Yesterday, Interior Department Inspector General Earl Devaney issued a 147-page report detailing his staff's findings as to the alleged misconduct of former Interior Department official Julie MacDonald. The theme of the document basically is this: MacDonald had one conception of Interior Department ESA policy, and Fish and Wildife folks another, and when MacDonald pressed her view, the Service folks didn't like it. If you think we're exaggerating, read the cover letter. E.g.,
Perhaps most importantly, however, is that our investigation revealed an enormous policy void, which MacDonald was able to readily exploit.

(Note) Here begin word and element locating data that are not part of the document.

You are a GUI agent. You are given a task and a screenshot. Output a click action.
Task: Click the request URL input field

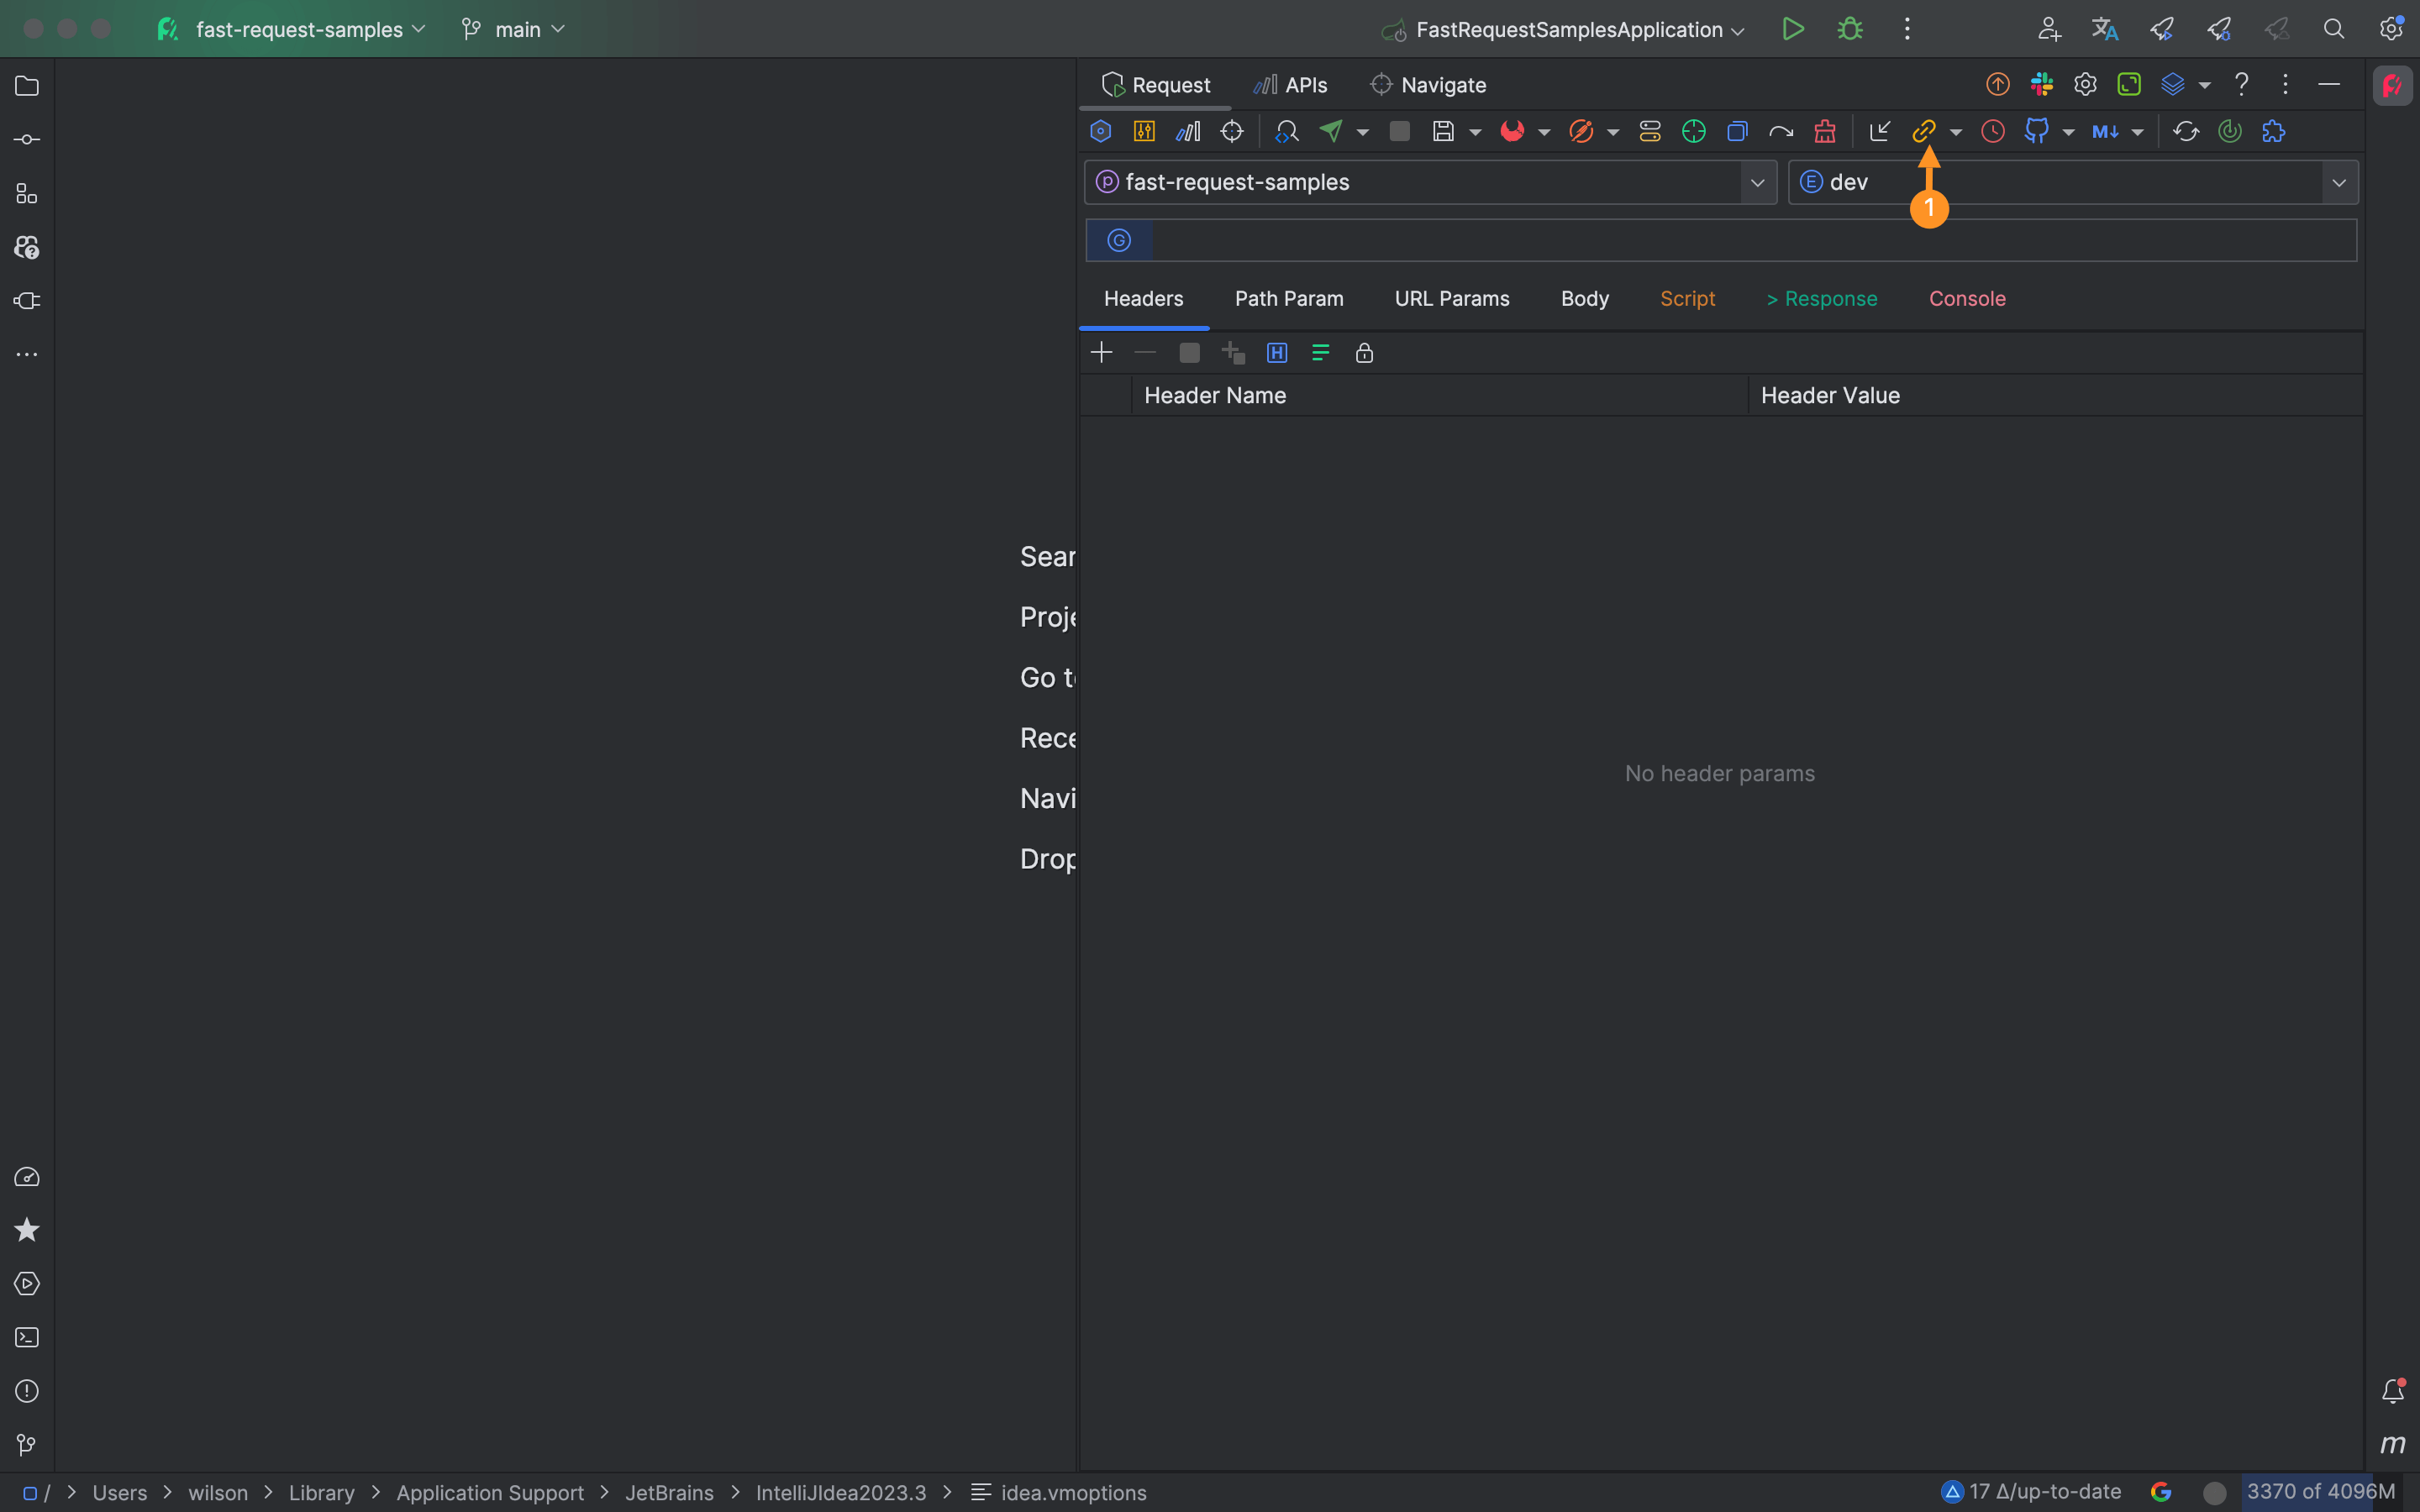1750,240
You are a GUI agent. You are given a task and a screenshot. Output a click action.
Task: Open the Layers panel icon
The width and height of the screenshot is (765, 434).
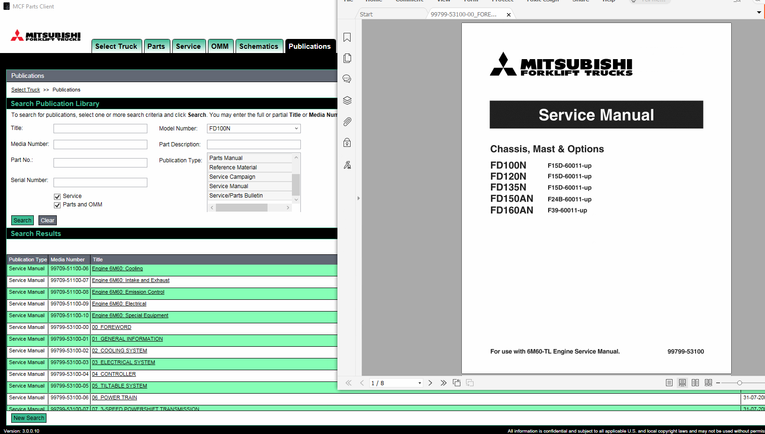347,100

While the ESA affords the Secretary great discretion in several areas—exclusions of habitat being one example—the absence of policy in excercising that discretion has resulted, in MacDonald's case, a wholesale lack of consistency, a process built on guess-work, and decisions that could not pass legal muster. This dearth of policy and guidance seems less than coincidental. For many years, through several administrations, this appears to be an area of intentional failure to clarify, in order to maximize the agenda du jour.
(Cover letter at 2, emphasis added). So, MacDonald becomes the scapegoat because she attempted to bring to bear a certain policy to ESA decisions. And for that, she is villified.
To be sure, MacDonald and her bosses had a vision of the ESA and how it should be implemented that was not congruent with the environmental community's. But, during the Clinton administration, the views of Babbitt et al. were not the views of the property rights movement, and yet there was no character assassination approaching what has been done here.
Let's hope that the Obama administration moves on from this sorry episode of manufactured "gotcha."